[Source records]
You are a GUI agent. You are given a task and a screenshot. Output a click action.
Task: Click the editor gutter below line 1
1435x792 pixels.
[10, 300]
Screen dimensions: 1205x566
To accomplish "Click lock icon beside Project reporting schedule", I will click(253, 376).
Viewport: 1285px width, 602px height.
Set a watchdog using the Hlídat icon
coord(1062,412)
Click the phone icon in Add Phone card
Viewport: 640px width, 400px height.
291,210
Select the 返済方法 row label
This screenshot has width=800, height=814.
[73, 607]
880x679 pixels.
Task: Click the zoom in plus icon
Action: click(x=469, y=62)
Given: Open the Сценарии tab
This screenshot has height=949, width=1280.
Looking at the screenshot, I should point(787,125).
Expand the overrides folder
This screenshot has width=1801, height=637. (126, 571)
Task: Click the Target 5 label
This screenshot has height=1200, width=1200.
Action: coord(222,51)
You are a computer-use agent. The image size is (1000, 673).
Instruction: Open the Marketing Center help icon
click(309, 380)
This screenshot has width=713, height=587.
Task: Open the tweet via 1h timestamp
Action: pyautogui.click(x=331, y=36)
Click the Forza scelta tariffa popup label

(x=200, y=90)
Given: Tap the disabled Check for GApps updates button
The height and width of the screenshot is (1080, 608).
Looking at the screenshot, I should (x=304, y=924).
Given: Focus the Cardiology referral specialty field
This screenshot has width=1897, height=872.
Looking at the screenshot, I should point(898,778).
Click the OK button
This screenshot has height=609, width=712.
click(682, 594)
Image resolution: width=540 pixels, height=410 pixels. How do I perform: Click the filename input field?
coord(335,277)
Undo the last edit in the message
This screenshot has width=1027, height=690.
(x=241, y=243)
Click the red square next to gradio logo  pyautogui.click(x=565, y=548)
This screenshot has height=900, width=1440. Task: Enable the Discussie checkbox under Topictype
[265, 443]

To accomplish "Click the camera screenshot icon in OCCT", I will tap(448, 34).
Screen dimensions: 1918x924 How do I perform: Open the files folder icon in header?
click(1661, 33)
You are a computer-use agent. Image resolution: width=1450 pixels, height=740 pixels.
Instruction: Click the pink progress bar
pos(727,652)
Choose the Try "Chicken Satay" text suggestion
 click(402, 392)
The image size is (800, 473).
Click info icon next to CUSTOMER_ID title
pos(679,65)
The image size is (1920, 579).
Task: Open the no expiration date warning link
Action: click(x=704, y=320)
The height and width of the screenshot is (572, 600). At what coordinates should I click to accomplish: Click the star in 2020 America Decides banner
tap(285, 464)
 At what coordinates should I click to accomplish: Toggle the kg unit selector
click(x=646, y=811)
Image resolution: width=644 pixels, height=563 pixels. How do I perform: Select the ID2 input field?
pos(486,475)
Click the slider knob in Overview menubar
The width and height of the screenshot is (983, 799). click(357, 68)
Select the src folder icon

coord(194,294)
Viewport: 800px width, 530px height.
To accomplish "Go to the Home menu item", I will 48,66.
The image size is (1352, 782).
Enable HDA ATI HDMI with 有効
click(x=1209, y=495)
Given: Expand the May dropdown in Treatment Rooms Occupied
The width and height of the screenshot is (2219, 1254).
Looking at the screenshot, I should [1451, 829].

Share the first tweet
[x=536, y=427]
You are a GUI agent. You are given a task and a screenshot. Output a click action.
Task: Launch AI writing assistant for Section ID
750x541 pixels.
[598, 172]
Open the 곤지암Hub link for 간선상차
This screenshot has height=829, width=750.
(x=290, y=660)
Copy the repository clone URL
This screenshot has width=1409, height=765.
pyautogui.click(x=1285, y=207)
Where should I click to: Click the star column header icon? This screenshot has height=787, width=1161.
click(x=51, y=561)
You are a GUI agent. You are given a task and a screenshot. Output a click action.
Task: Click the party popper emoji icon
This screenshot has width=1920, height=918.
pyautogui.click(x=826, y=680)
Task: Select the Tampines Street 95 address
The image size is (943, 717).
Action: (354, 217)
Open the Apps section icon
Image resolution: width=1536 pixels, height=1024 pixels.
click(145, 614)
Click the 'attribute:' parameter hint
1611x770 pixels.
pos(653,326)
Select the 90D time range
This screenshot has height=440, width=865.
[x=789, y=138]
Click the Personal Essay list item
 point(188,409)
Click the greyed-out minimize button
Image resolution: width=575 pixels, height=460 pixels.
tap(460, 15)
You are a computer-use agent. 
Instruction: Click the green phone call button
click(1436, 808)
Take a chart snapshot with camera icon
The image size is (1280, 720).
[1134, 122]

[Directions] The answer is every entry, copied word for word.

[Worked solution]
You are a GUI agent. You are given a task and a screenshot. Output a click action.
Task: Click the editor gutter below line 1
1435x792 pixels.
[10, 300]
Screen dimensions: 1205x566
To accomplish "Click lock icon beside Project reporting schedule", I will click(253, 376).
Viewport: 1285px width, 602px height.
Set a watchdog using the Hlídat icon
coord(1062,412)
Click the phone icon in Add Phone card
Viewport: 640px width, 400px height.
291,210
Select the 返済方法 row label
This screenshot has width=800, height=814.
[73, 607]
880x679 pixels.
Task: Click the zoom in plus icon
Action: click(x=469, y=62)
Given: Open the Сценарии tab
This screenshot has height=949, width=1280.
Looking at the screenshot, I should point(787,125).
Expand the overrides folder
This screenshot has width=1801, height=637. (126, 571)
Task: Click the Target 5 label
This screenshot has height=1200, width=1200.
Action: coord(222,51)
You are a computer-use agent. The image size is (1000, 673).
Instruction: Open the Marketing Center help icon
click(309, 380)
This screenshot has width=713, height=587.
Task: Open the tweet via 1h timestamp
Action: pyautogui.click(x=331, y=36)
Click the Forza scelta tariffa popup label

(x=200, y=90)
Given: Tap the disabled Check for GApps updates button
The height and width of the screenshot is (1080, 608).
Looking at the screenshot, I should (x=304, y=924).
Given: Focus the Cardiology referral specialty field
This screenshot has width=1897, height=872.
Looking at the screenshot, I should point(898,778).
Click the OK button
This screenshot has height=609, width=712.
click(682, 594)
Image resolution: width=540 pixels, height=410 pixels. How do I perform: Click the filename input field?
coord(335,277)
Undo the last edit in the message
This screenshot has width=1027, height=690.
(x=241, y=243)
Click the red square next to gradio logo  pyautogui.click(x=565, y=548)
This screenshot has height=900, width=1440. Task: Enable the Discussie checkbox under Topictype
[265, 443]

To accomplish "Click the camera screenshot icon in OCCT", I will tap(448, 34).
Screen dimensions: 1918x924 How do I perform: Open the files folder icon in header?
click(1661, 33)
You are a computer-use agent. Image resolution: width=1450 pixels, height=740 pixels.
Instruction: Click the pink progress bar
pos(727,652)
Choose the Try "Chicken Satay" text suggestion
 click(402, 392)
The image size is (800, 473).
Click info icon next to CUSTOMER_ID title
pos(679,65)
The image size is (1920, 579).
Task: Open the no expiration date warning link
Action: click(x=704, y=320)
The height and width of the screenshot is (572, 600). At what coordinates should I click to accomplish: Click the star in 2020 America Decides banner
tap(285, 464)
 At what coordinates should I click to accomplish: Toggle the kg unit selector
click(x=646, y=811)
Image resolution: width=644 pixels, height=563 pixels. How do I perform: Select the ID2 input field?
pos(486,475)
Click the slider knob in Overview menubar
The width and height of the screenshot is (983, 799). click(357, 68)
Select the src folder icon

coord(194,294)
Viewport: 800px width, 530px height.
To accomplish "Go to the Home menu item", I will 48,66.
The image size is (1352, 782).
Enable HDA ATI HDMI with 有効
click(x=1209, y=495)
Given: Expand the May dropdown in Treatment Rooms Occupied
The width and height of the screenshot is (2219, 1254).
Looking at the screenshot, I should [1451, 829].

Share the first tweet
[x=536, y=427]
You are a GUI agent. You are given a task and a screenshot. Output a click action.
Task: Launch AI writing assistant for Section ID
750x541 pixels.
[598, 172]
Open the 곤지암Hub link for 간선상차
This screenshot has height=829, width=750.
(x=290, y=660)
Copy the repository clone URL
This screenshot has width=1409, height=765.
pyautogui.click(x=1285, y=207)
Where should I click to: Click the star column header icon? This screenshot has height=787, width=1161.
click(x=51, y=561)
You are a GUI agent. You are given a task and a screenshot. Output a click action.
Task: Click the party popper emoji icon
This screenshot has width=1920, height=918.
pyautogui.click(x=826, y=680)
Task: Select the Tampines Street 95 address
The image size is (943, 717).
Action: (354, 217)
Open the Apps section icon
Image resolution: width=1536 pixels, height=1024 pixels.
click(145, 614)
Click the 'attribute:' parameter hint
1611x770 pixels.
pos(653,326)
Select the 90D time range
This screenshot has height=440, width=865.
[x=789, y=138]
Click the Personal Essay list item
 point(188,409)
Click the greyed-out minimize button
Image resolution: width=575 pixels, height=460 pixels.
tap(460, 15)
You are a computer-use agent. 
Instruction: Click the green phone call button
click(1436, 808)
Take a chart snapshot with camera icon
The image size is (1280, 720).
[1134, 122]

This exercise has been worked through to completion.